The following command demonstrates how an attacker might begin the reconnaissance phase to identify these bots:
python copilot-studio-hunter.py doop-scan --domain yourcompany.com
This tool automates the discovery of bots by leveraging the predictable URL structures used by the Power Platform. Once the bot is found, the attacker can use the chat interface to perform data exfiltration. The lack of robust Identification and Authentication Failures means the bot has no way of verifying that the person asking for the "2024 Layoff Plan" is actually authorized to see it.
The Fallacy of Data Loss Prevention
Many organizations rely on the built-in Power Platform Data Loss Prevention (DLP) policies to secure these environments.
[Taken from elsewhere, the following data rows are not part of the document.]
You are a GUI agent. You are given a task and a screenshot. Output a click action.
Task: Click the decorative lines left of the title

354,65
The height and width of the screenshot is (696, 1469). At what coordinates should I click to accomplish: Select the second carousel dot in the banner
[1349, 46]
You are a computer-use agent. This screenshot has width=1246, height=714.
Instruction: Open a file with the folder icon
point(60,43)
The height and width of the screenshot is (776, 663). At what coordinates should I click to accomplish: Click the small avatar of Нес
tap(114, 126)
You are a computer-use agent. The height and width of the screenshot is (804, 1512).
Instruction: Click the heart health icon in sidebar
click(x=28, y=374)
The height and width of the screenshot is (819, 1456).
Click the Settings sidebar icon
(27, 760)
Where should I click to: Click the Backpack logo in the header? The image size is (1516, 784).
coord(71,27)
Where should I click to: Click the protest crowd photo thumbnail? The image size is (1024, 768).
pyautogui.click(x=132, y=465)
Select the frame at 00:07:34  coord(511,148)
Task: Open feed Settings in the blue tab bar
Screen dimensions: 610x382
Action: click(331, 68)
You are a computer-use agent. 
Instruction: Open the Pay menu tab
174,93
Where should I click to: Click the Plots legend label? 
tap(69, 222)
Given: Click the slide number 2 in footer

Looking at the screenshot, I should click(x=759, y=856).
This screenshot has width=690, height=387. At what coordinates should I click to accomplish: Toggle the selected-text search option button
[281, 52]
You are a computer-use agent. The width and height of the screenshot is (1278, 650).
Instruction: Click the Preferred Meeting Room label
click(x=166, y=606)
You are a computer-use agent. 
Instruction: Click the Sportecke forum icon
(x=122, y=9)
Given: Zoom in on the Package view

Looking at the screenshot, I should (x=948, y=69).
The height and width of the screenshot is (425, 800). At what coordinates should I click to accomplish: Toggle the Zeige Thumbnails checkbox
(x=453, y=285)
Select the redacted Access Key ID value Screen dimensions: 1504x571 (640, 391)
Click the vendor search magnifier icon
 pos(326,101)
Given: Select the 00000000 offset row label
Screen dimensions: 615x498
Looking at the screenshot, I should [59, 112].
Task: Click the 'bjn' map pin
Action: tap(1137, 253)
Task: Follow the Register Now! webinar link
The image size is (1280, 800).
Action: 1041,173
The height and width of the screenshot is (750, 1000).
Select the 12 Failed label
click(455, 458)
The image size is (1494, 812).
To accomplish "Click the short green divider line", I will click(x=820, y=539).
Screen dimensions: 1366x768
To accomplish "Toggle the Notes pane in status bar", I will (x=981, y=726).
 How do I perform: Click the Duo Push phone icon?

However, it is critical to understand that these policies are governance tools, not security boundaries. They are designed to prevent accidental data movement between connectors, but they do not prevent a user from intentionally or accidentally misconfiguring a bot to leak data.
The "DLP" toggles are essentially governance switches. They can prevent a bot from connecting to a public website, but they do not stop a bot from reading a sensitive file on SharePoint and outputting its contents into a chat window. Relying on these policies to secure sensitive data is a mistake. You must treat the bot's configuration as a high-risk asset.
Hardening Your Environment
Defenders need to move beyond the default settings immediately. First, audit all existing bots in your tenant. If a bot does not need to be public, ensure that public access is disabled. Second, review the permissions of the service accounts used by these bots. If a bot only needs access to a specific folder in SharePoint, do not grant it access to the entire site.
Finally, monitor the audit logs for unusual query patterns. If you see a single user or an external IP address querying a bot for a large volume of information or attempting to list all available documents, that is a clear indicator of an ongoing exfiltration attempt.
The speed at which these bots can be deployed is their greatest strength and their greatest weakness. As a researcher or pentester, your goal should be to identify these "shadow" bots before they are used to leak your organization's most sensitive data. Start by mapping your tenant's bot landscape and testing the authentication boundaries of every assistant you find. The path of least resistance is usually the one that leads directly to your internal data.